All About A Song: Very Very, Wild Wild…

Punk Rock Historian and Professional Consultant

Hudley Flipside

8/30/2022

I resurrected this old post because it is a good story about the history of a song. As I am beholding to many. KROQ, Rodney Bingenheimer and the early Flipside Fanzine Crew and all of those nobody punks on the streets who welcomed me in… us in, no questions asked.


2015:

Jumping in the truck and taking the kid to school. Turning on the radio while a song is starting to play. So, we turn it up as loud as can be. The car radio vibrating as truck bounces its way down the road…breaking the mediocrity of routine by invoking my once “young woman” once more. Looking over at son, he is clearly into the drums because he is mocking the drumbeats.

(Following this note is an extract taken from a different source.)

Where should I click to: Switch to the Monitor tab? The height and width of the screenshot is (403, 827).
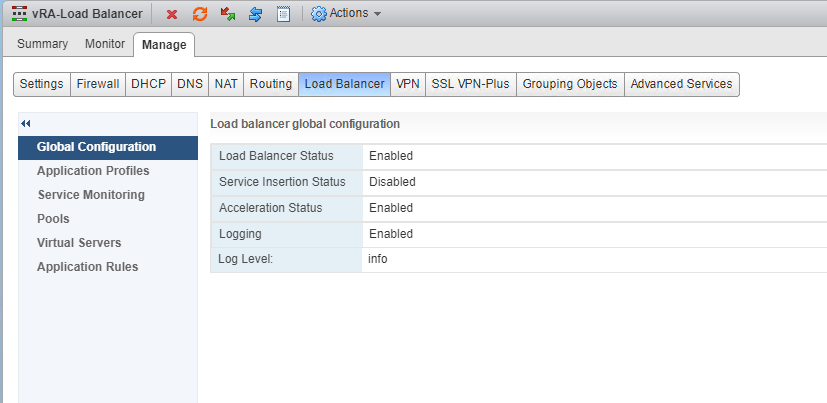point(105,44)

“The Ballroom Blitz” is a song written by Nicky Chinn and Mike Chapman and originally recorded by the British rock band The Sweet. Billboard ranked it as the No. 16 song for 1975.”


1976:

At the age of 18 the song Ballroom Blitz played on the Telefunken Radio. The radio vibrated on the wood shelve next to the fireplace. It was free FM KROQ.


“Poo Poo Pee DOO…KROQ”


Rodney, Posh Boy, Mike (ZED) and Steve (ZED). GOLD Records for the success of Beach Blvd. From Los Angeles Flipside Fanzine Number 20, The Circle Jerks Cover By Edward Colver

The punk scene was like Halloween, Christmas, horror films, and freedom all at the same time. Overwhelmed, I felt as though I was in A Midsummer Night’s Dream, mimicking Puck— taking on the images that were around me without question. I was becoming one with my punkalullaby. I coined the word punkalullaby. It means that the whole time I was in the punk rock scene, from beginning to end, it was all about a song. One song to the next pulled me though the scene. Once that loud music got into my blood there was nothing like it.

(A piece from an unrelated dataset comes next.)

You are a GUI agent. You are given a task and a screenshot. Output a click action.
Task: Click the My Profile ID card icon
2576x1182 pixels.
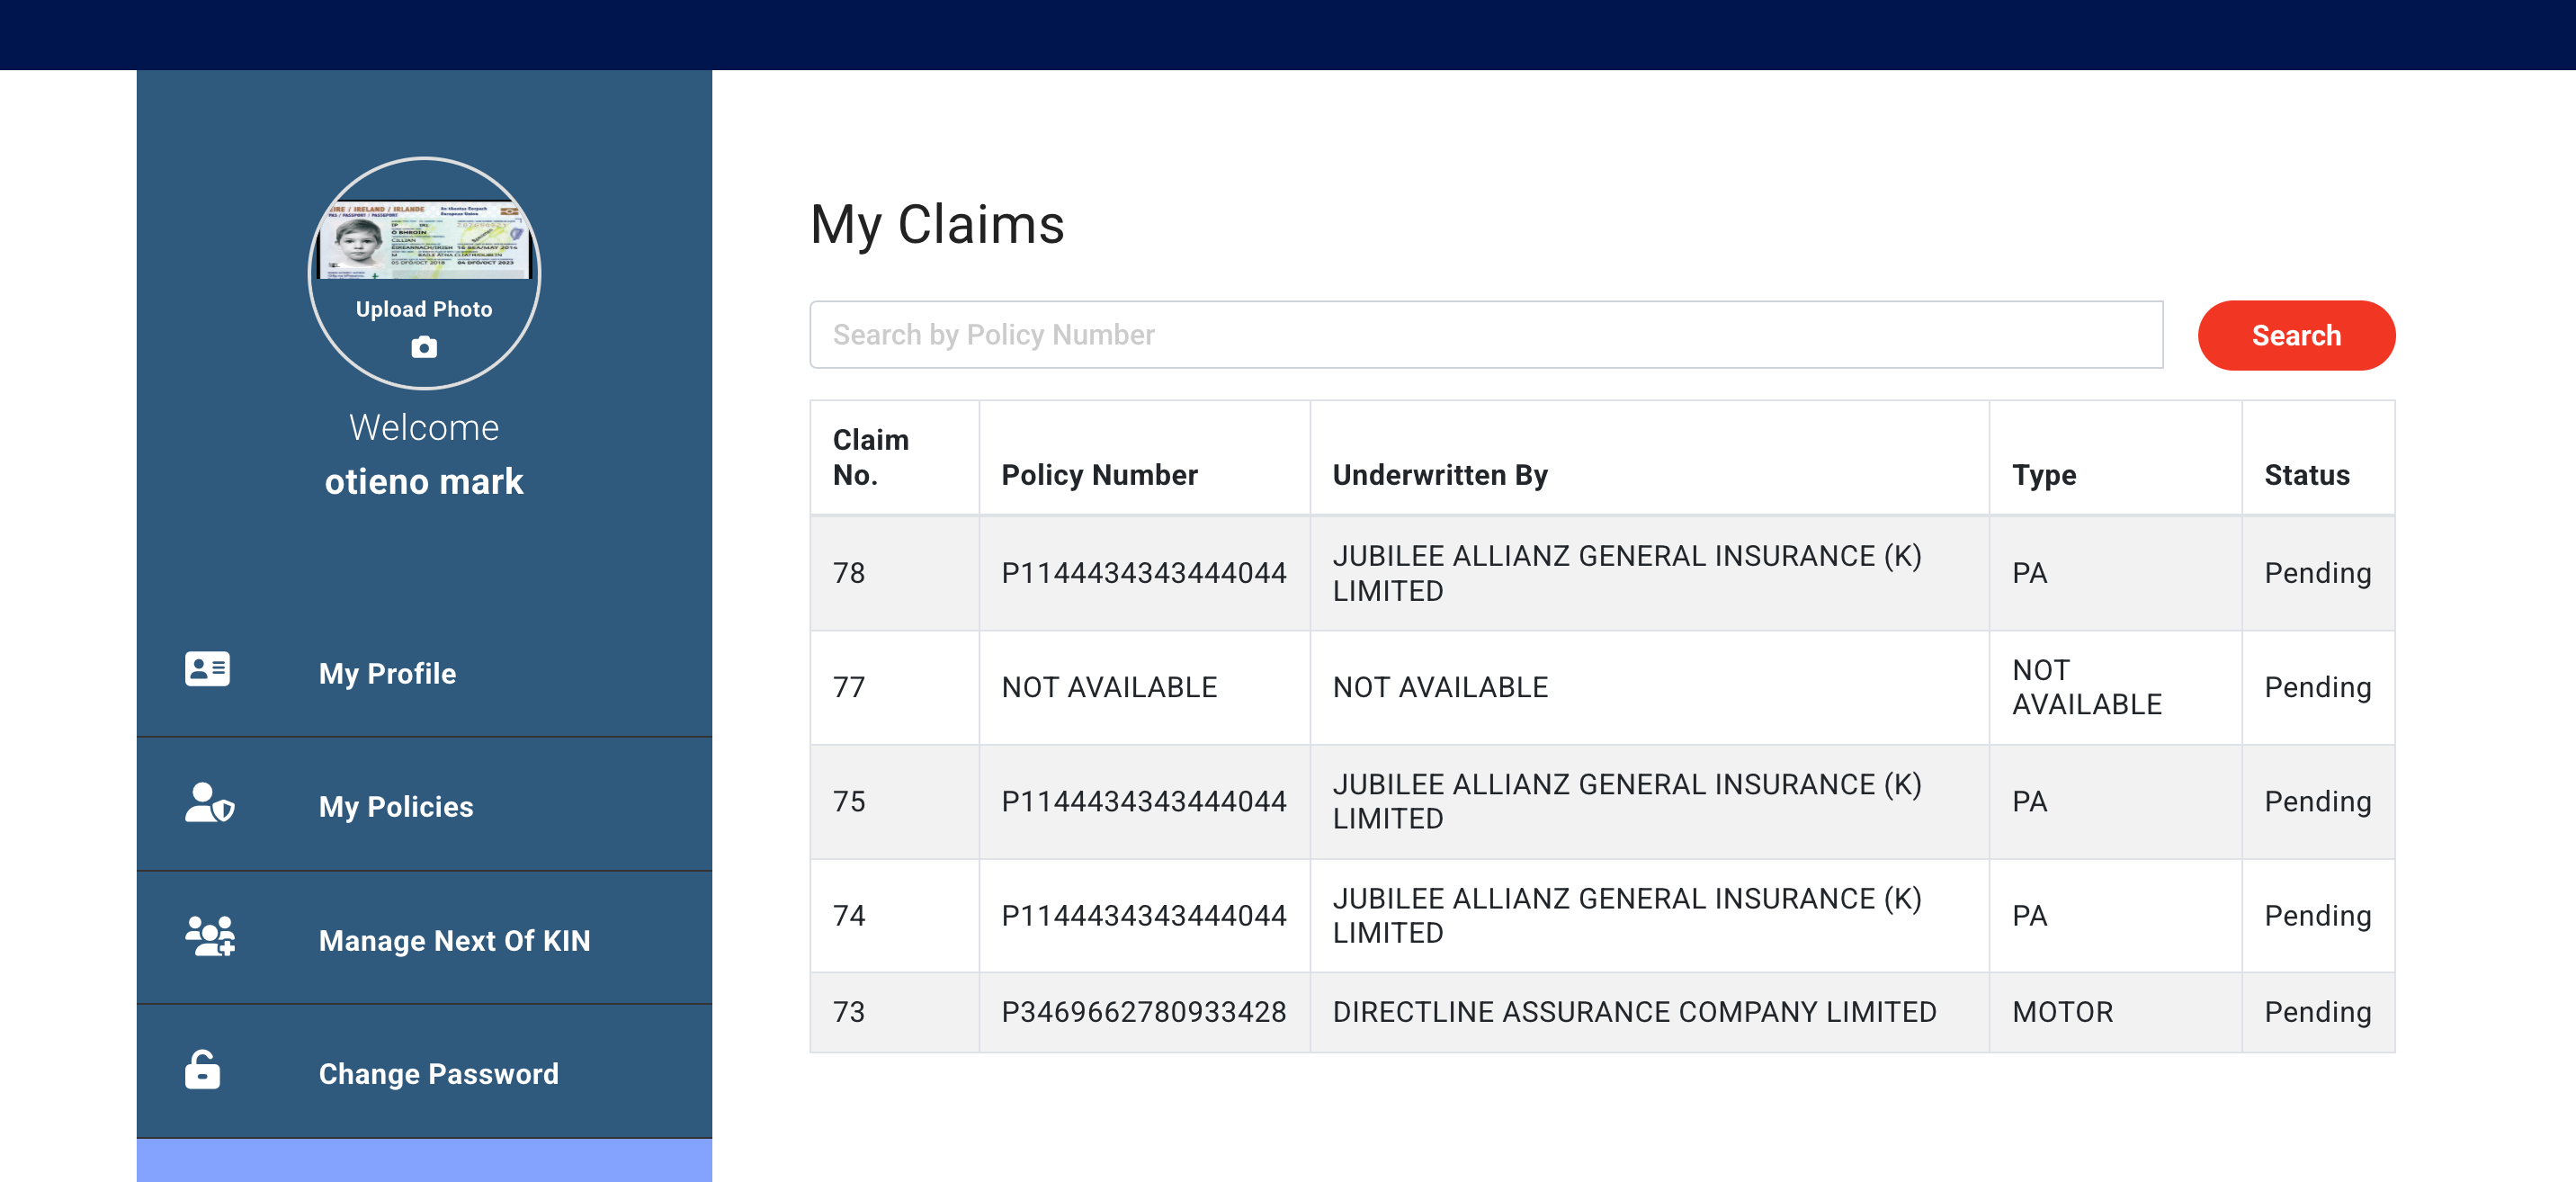tap(207, 669)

HUDLEY FLIPSIDE, THE SEMINARY OF PRAYING MANTIS, MY PUNK@LULLABY

Whenever Ballroom Blitz came on the radio, I bounced like a rubber ball around any room. A song that is responsible for pulling me into the world of KROQ, Rodney Bingenheimer (Rodney on The Rocks) and the Los Angeles punk rock scene. (Ya there was a time before Henry… amen hallelujah!!)

“KROQ’s 1976 rebirth was perfectly timed with the emergence of punk rock and New Wave and KROQ quickly became the voice of the burgeoning Los Angeles scene, with disc jockey Rodney Bingenheimer joining the station and introducing many new and local bands, including The Ramones, The Runaways, The Stray Cats and The Go-Go’s, on his massively influential shows.”

~KROQ Wikipedia

If a song can encapsulate youthful dreams and rebellion this is the one for me. Like many songs that we take for granted, this tune always seems as new as the day I first heard the song Ballroom Blitz. Fresh, stimulating, and as wild as the Los Angeles streets I soon joined.

It is a very wild song. The word very and wild are my favorite words and I use the words while describing this song…ya ya ya!!

“As punk expanded its hold on the music scene of the mid to late 1970s, KROQ steadily adding more of it to their freeform format, cementing their place in the Los Angeles market. The station’s proximity to Hollywood and the Los Angeles punk rock scene gave it a unique place in the development of this newer music and much later with the alternative rock genre. In the late 70s and early 80s KROQ was quickly becoming one of the most influential radio stations in broadcast history.”